Une telle solution ne se conformerait toujours pas au droit de l'Union, l'UPC étant une convention internationale externe au droit de l'UE. Ceci a été anticipé par l'Institut Max Planck Institute pour le droit de la propriété intellectuelle et de la concurrence dans une sévère critique du projet de brevet unitaire :

Le brevet européen à effet unitaire se divise en différents niveaux de droit international, de droit de l’UE et de droit national. L’effet combiné entre ces niveau est incertain. Entre autres exemples, la portée de la primauté du droit de l’UE vis‑à‑vis de la CBE ou le rôle du droit national vis‑à‑vis du règlement sur le brevet unitaire. La complexité serait même renforcée si la matérialité de la protection devait devenir dissimulée par un système de références juridiques en remplacement des articles 6 à 8 du règlement sur le brevet unitaire, comme cela est actuellement discuté en tant que formule de compromis.

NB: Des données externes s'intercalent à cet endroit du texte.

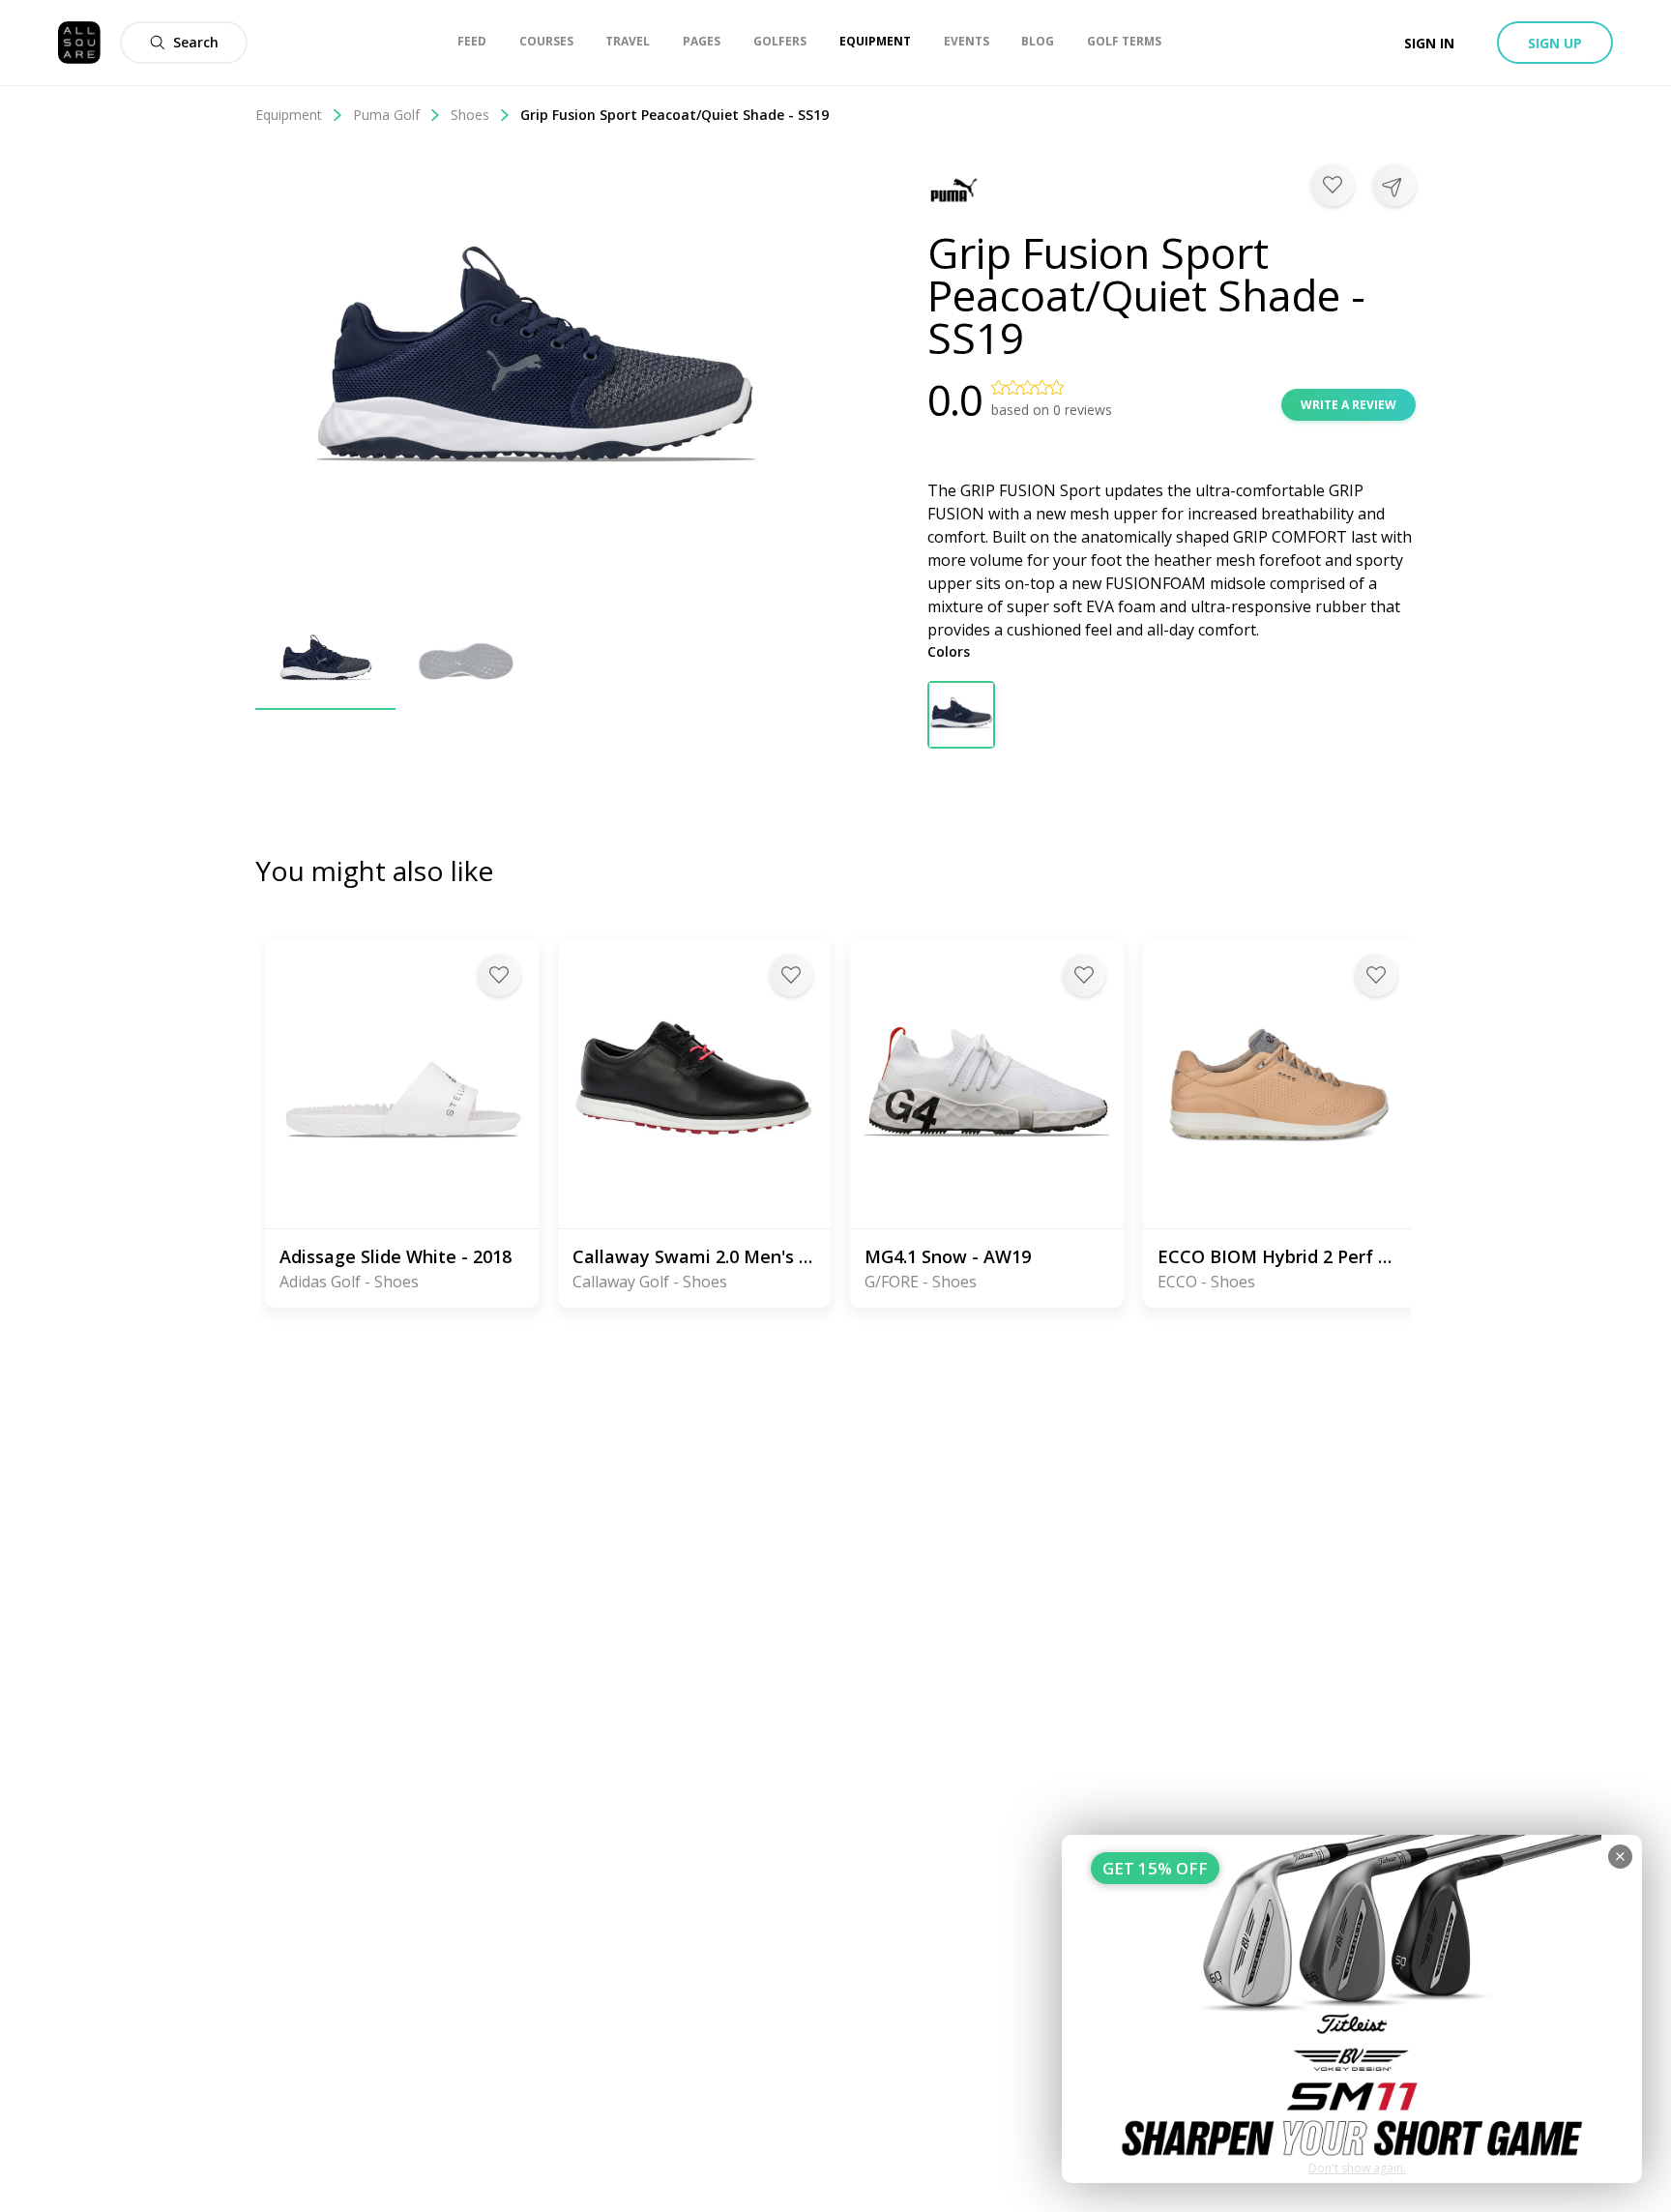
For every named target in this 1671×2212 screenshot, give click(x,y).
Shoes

Le professeur Hanns Ullrich, de l'Institut Max-Planck, en donne une explication :

Le premier paragraphe de l'article 118 TFUE autorise le Parlement européen et le Conseil a établir, selon la procédure législative ordinaire, les mesures relatives à la création de titres européens de propriété intellectuelle dans le cadre de l'établissement ou du fonctionnement du marché intérieur. En tant que compétence ayant été spécifiquement attribuée à l'Union, de surcroît à sa compétence d'harmonisation des législations [nationales] (article 114 TFUE), elle obéit à l'objectif particulier de faire progresser l'intégration du marché intérieur, que le législateur de l'Union ne peut pas simplement déléguer à un accord international consensuel entre (ni aux modifications ultérieurs des) États membres. Une telle délégation aurait pour effet de miner à la fois les règles institutionnelles [Non seulement le parlement n'aurait rien à dire, ni maintenant, ni ultérieurement lors d'une révision éventuelle de l'accord UPC, mais les règles sur la majorité (paragraphe 3 de l'article 16 TUE; articles 238 et 294 TFUE) seraient remplacées par un consensus à la fois entre les États membres et leurs parlements.] et l'autonomie politique de l'Union.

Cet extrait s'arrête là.